RIVIÈRE-DU-LOUP – Un proverbe raconte qu’il faut parfois se tourner la langue à sept reprises avant de parler. C’est là un conseil qu’aurait dû suivre un policier de la Sûreté du Québec du poste de la MRC de Rivière-du-Loup qui est aujourd’hui accusé de menaces pour des propos qu’il aurait tenus à l’endroit d’un collègue.
Le relationniste de la SQ, Claude Ross confirme l’information. « Effectivement, il y a bien eu menaces envers un policier, mais elles n’ont pas été tenues directement devant l’autre policier visé. Il s’agit de propos qui tendent à menace de mort ».
Des propos pour le moins déplacés qui ont été tenus en absence du policier visé. Toutefois, ces menaces ne sont pas tombées dans l’oreille de sourds puisque deux gestionnaires étaient présents.

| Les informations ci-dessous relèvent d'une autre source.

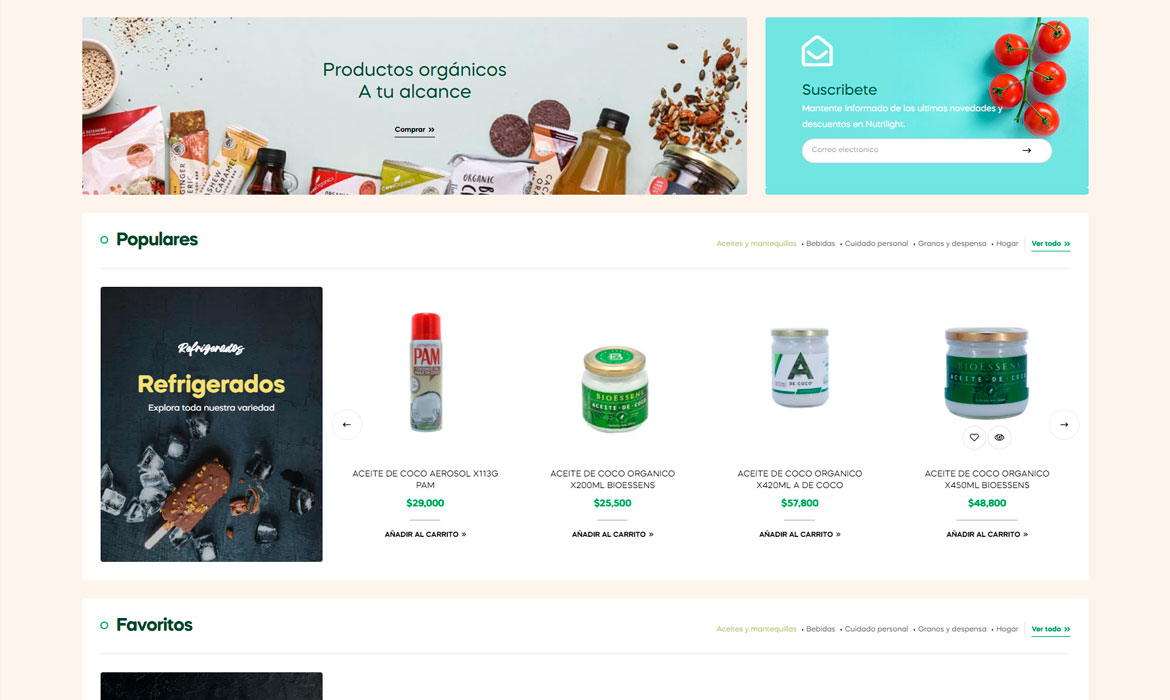Click the previous arrow in Populares carousel
The width and height of the screenshot is (1170, 700).
(x=346, y=425)
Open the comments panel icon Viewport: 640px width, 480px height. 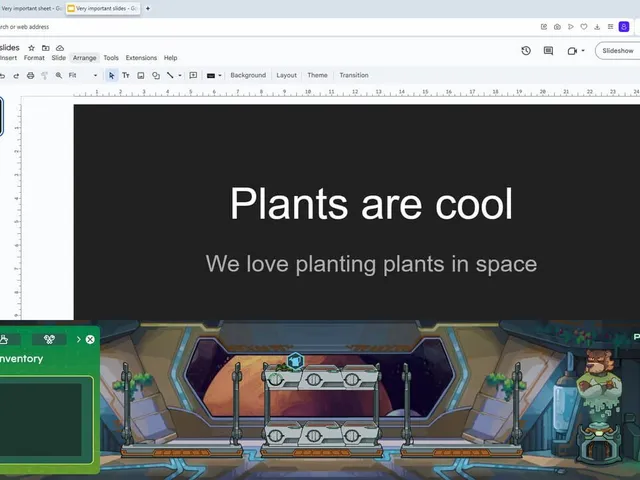click(548, 51)
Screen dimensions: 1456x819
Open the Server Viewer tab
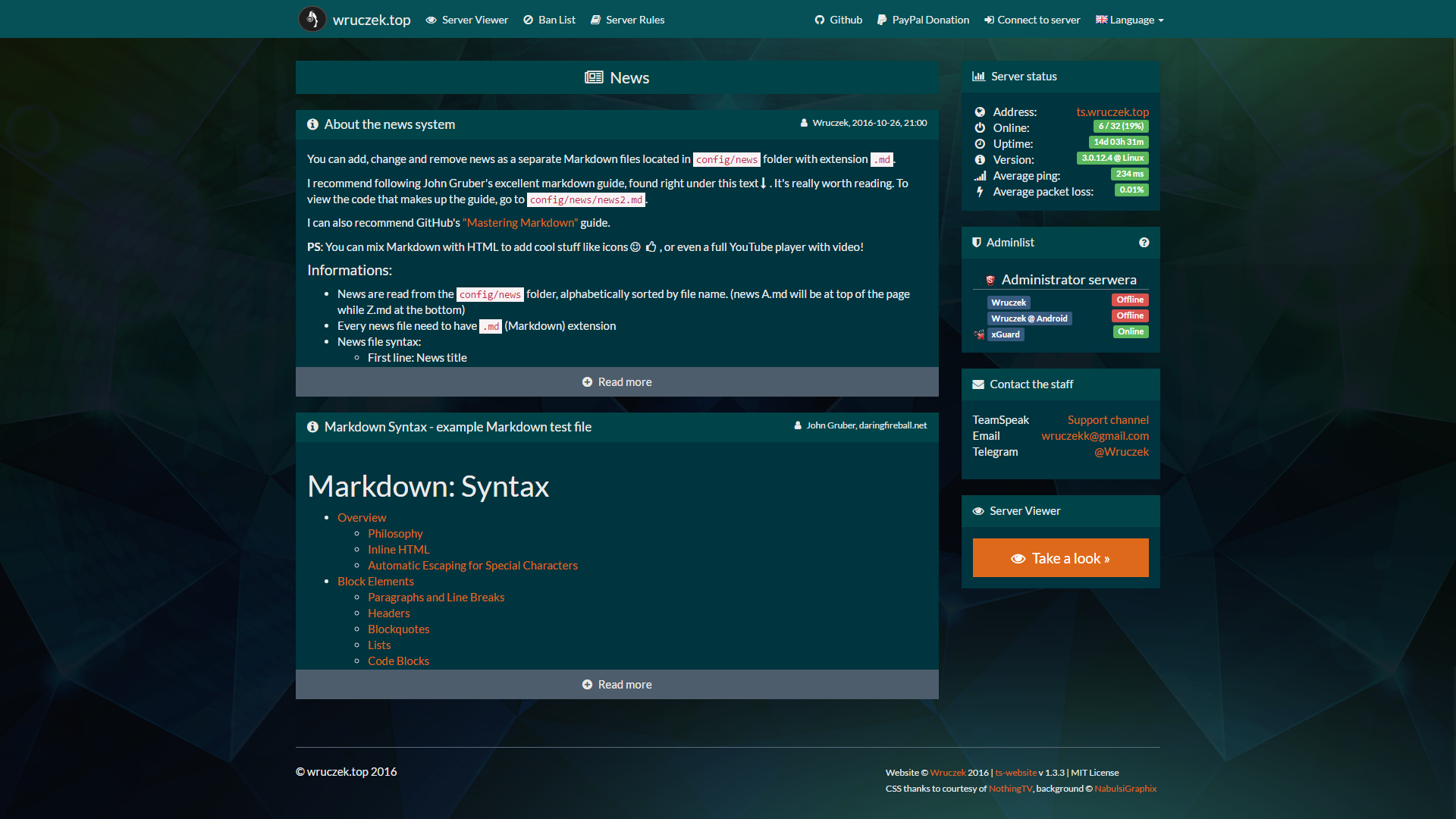tap(465, 19)
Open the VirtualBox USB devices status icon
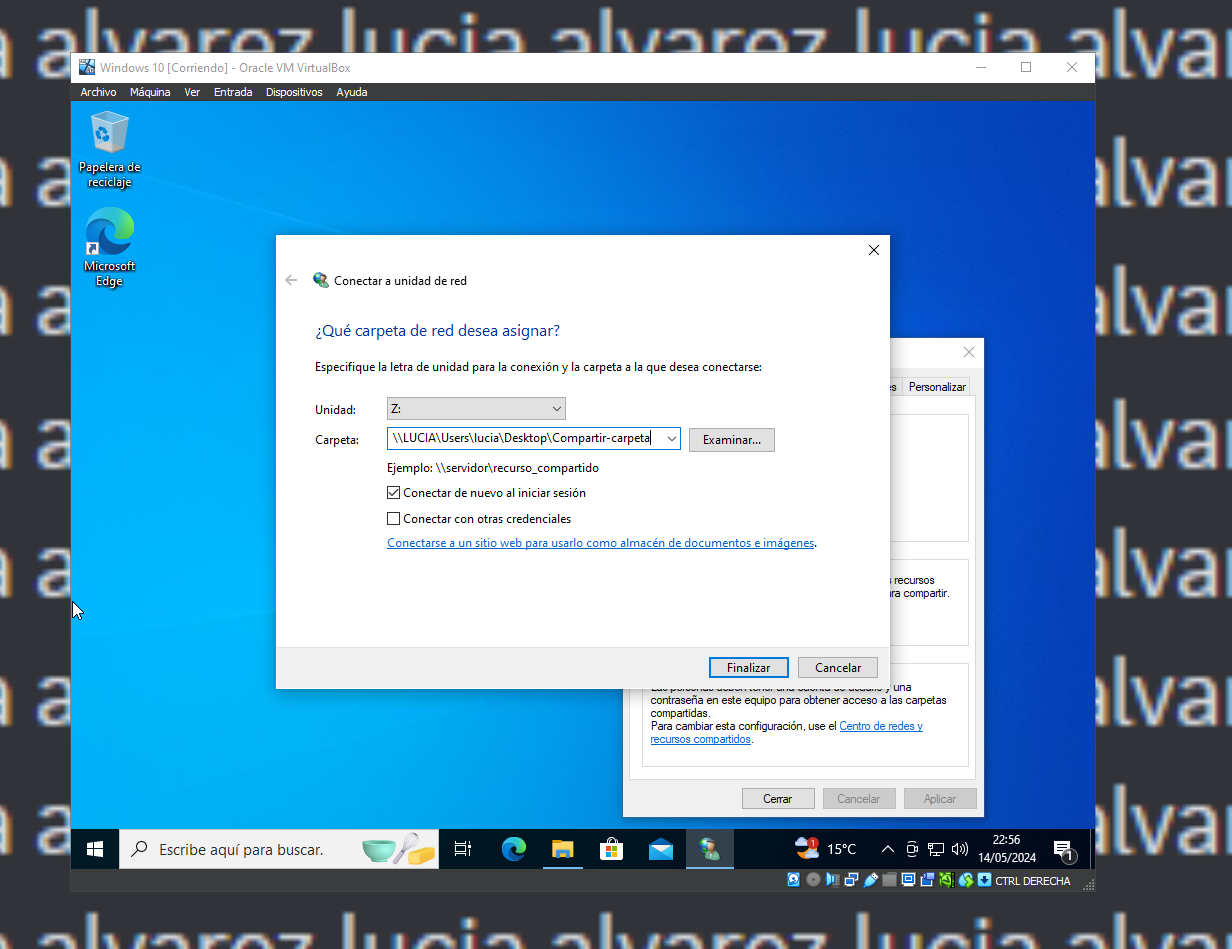This screenshot has width=1232, height=949. pos(871,880)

« En vertu de la loi 86, on ne peut pas passer sous silence toute information à caractère criminelle. Ils ont immédiatement procédé à son arrestation, le dépôt d’accusations et le dossier ont ensuite été transférés aux affaires internes », explique M. Ross.

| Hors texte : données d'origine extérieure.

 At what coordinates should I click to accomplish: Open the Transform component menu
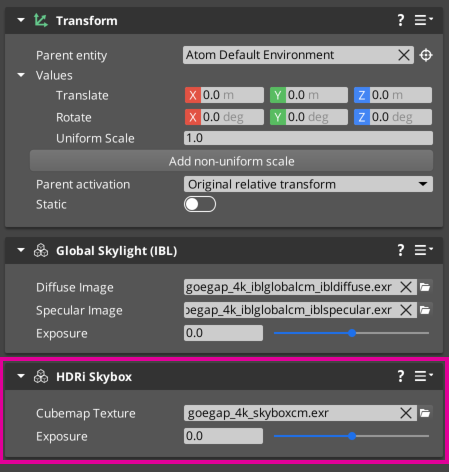point(423,20)
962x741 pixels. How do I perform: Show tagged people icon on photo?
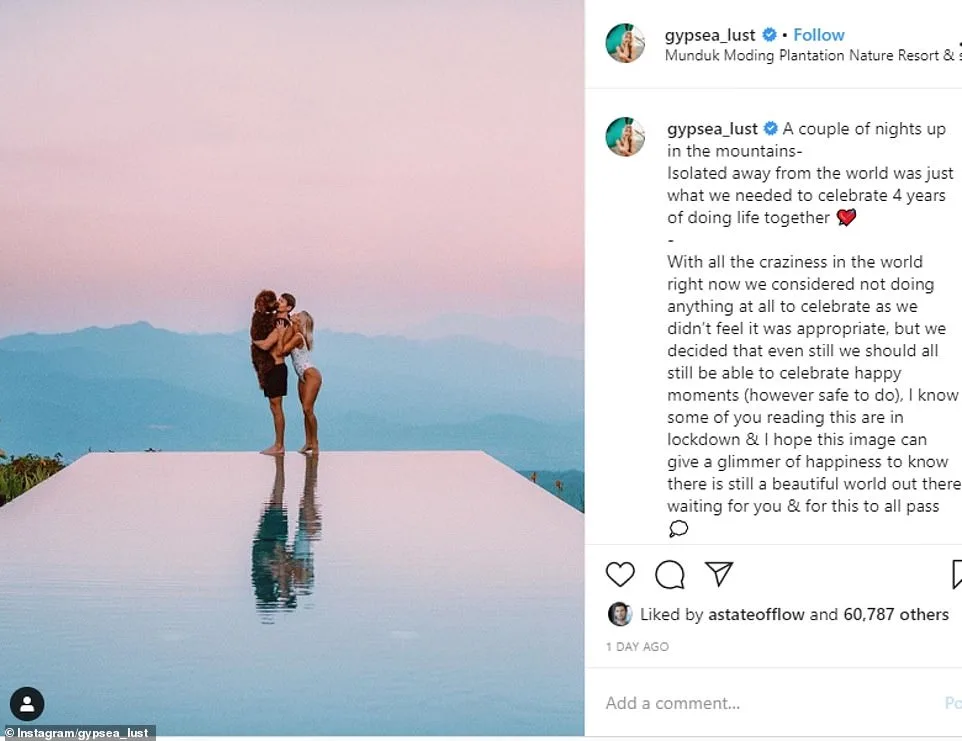pos(27,704)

Le lendemain, le policier a été rencontré par les enquêteurs des affaires internes. L’agent qui est actuellement en congé de maladie fait maintenant face à des accusations de menaces de mort. Les procédures devraient être enclenchées dès son retour.
Comme l’agent n’a pas encore comparu, son nom n’a pas été rendu public. Il s’agit d’un policier d’expérience, au service de la SQ depuis une vingtaine d’années, mais arrivé au poste de Rivière-du-Loup depuis peu.
La SQ s’est faite peu loquace quant aux raisons ayant poussé le policier à tenir de tel propos à l’endroit d’un collègue.